BALTIMORE, Md. (Jan. 17, 2019) – The U.S. Centers for Disease Control and Prevention (CDC) has awarded $2.1 million over three years for researchers at Johns Hopkins University School of Medicine to study whether combining financial incentives with emocha’s video Directly Observed Therapy (DOT) improves adherence to buprenorphine therapy, a medication assisted treatment for opioid use disorder.
“It’s a significant opportunity to study the use of our video technology for daily medication adherence paired with an immediate reward,” said Sebastian Seiguer, CEO of emocha Mobile Health. “We are fortunate for the opportunity to be involved in rigorous scientific research to measure the impact of this novel technology in supporting patients with opioid use disorder.”
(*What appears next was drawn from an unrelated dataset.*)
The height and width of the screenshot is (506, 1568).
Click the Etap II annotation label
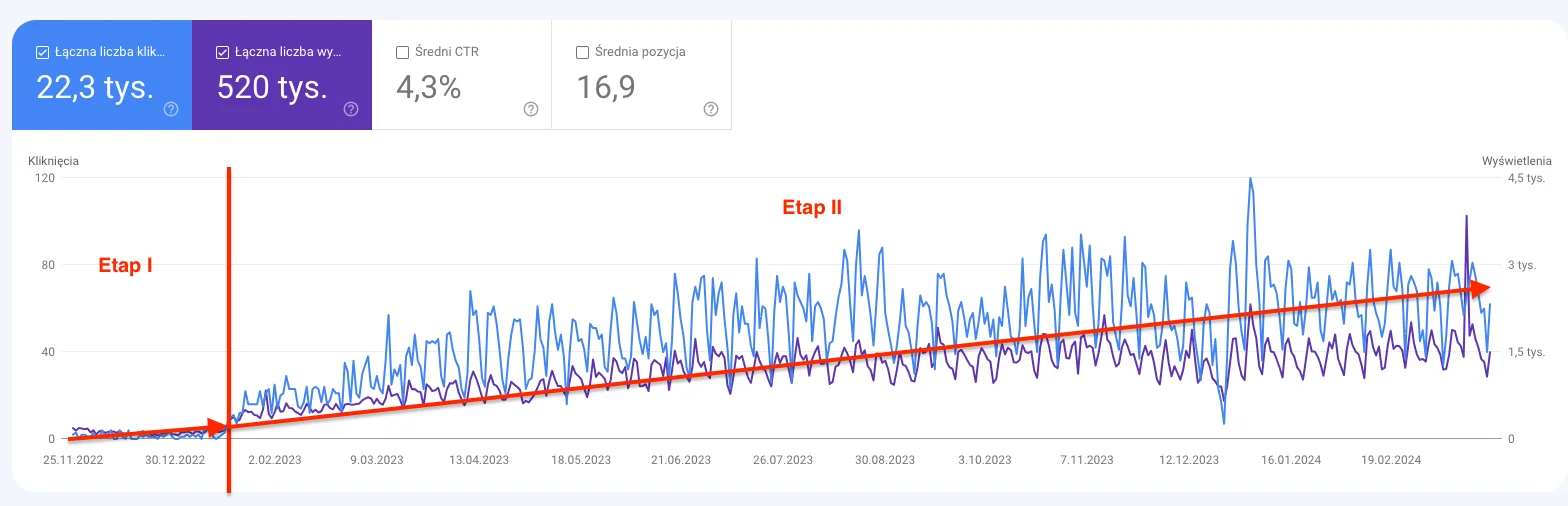click(811, 208)
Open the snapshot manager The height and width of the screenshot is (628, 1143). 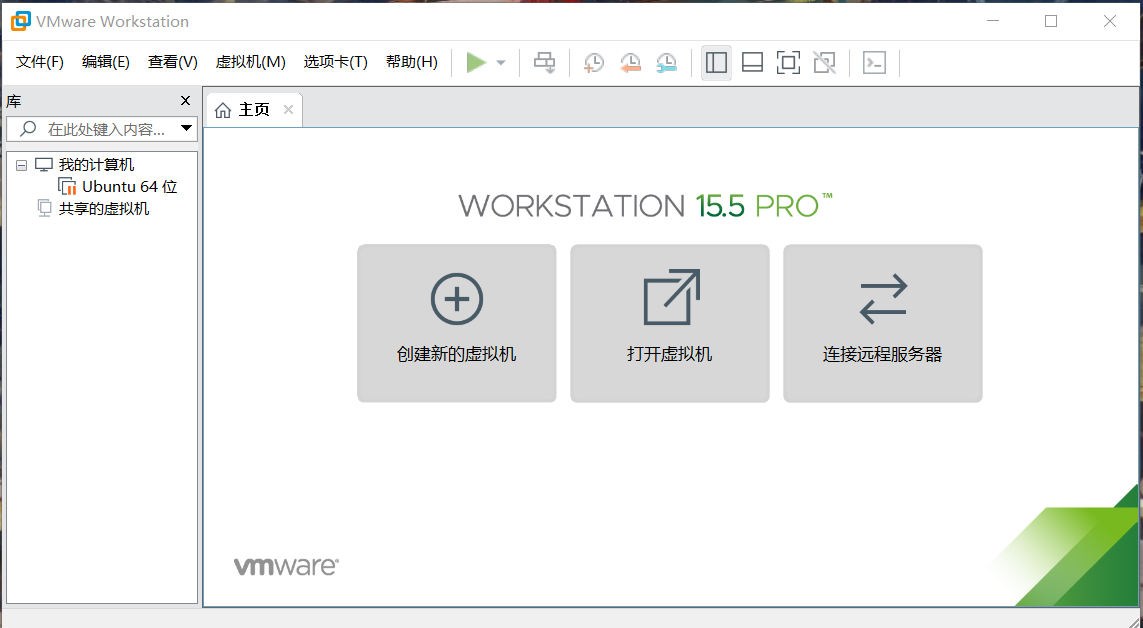(x=667, y=62)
As part of the study, participants will video record themselves daily for 24 weeks as they take buprenorphine. Researchers will verify each dose and engage with participants to encourage adherence. Participants who take their medication, as confirmed through emocha, will receive a financial incentive at every dose. Researchers will assess if this combination of video DOT and financial incentives improves medication adherence, promotes retention in care, and reduces the risk for opioid overdose.
The research will take place over three years in Maryland, which is among the five states with the highest rates of opioid overdose deaths. The research team is lead by August Holtyn, Ph.D., an assistant professor at the Johns Hopkins University School of Medicine who is the principal investigator of the study, and Kenneth Silverman, Ph.D., a professor and the director of the Center for Learning and Health at Johns Hopkins who is the co-investigator.
According to the CDC, approximately 115 Americans die every day from opioid overdose. Of the nearly 2.1 million Americans with an opioid use disorder, only 20 percent of those individuals are in treatment. People with opioid use disorder who do receive medication assisted treatment are less likely to use opioids or have an opioid overdose.
Several recent policies have been introduced to leverage technology to address the opioid crisis. For example, in the declaration of the opioid crisis as a Public Health Emergency, the president specifically called out technology as a potential tool that can be used to increase access to treatment. Additionally, the recently-passed SUPPORT for Patients and Communities Act (H.R. 6) included provisions that remove barriers to the use of telehealth for opioid use disorder treatment. Finally, the U.S. Centers for Medicare & Medicaid Services recently approved Medicare reimbursement for the review of recorded patient videos and images, which can be leveraged to support patients through treatment.
“Effective, safe, and accessible solutions must be considered to end the opioid epidemic and the spread of related deadly infectious diseases such as HIV and hepatitis C,” said Robert C. Bollinger, M.D., M.P.H., an inventor of emocha’s technology and professor of medicine at the Johns Hopkins University School of Medicine with joint appointments in Johns Hopkins’ schools of public health and nursing. “Technology such as video DOT offers near real-time insights into a patient’s adherence and response to medication, enabling providers to better tailor care plans and support retention in treatment.”
In a separate clinical trial, emocha is partnering with researchers at the University of Washington and Boston Medical Center to assess its medication adherence platform for patients receiving buprenorphine treatment for opioid use disorder. The research is part of a $1.7 million award from the National Institute on Drug Abuse (NIDA), which approved emocha’s plan to begin the second phase of research earlier this year.
emocha leverages technology licensed from Johns Hopkins University that delivers video directly observed therapy (DOT) to help people stay adherent to medication. Patients use a smartphone application to record videos of themselves taking each dose of medication and report any associated side effects. Providers assess patient data using a secure web portal and contact patients as needed. The platform is being used in public health departments, clinical trials, opioid use disorder treatment programs, hospitals, and managed care organizations to achieve high adherence rates and retain patients in care. Learn more at www.emocha.com.
National Institutes of Health Statement
Research reported in this publication was supported by the National Institute On Drug Abuse of the National Institutes of Health under Award Number R44DA044053. The content is solely the responsibility of the authors and does not necessarily represent the official views of the National Institutes of Health.
Research reported in this publication was supported by Grant number R01CE003069-01, funded by the Centers for Disease Control and Prevention. Its contents are solely the responsibility of the authors and do not necessarily represent the official views of the Centers for Disease Control and Prevention or the Department of Health and Human Services.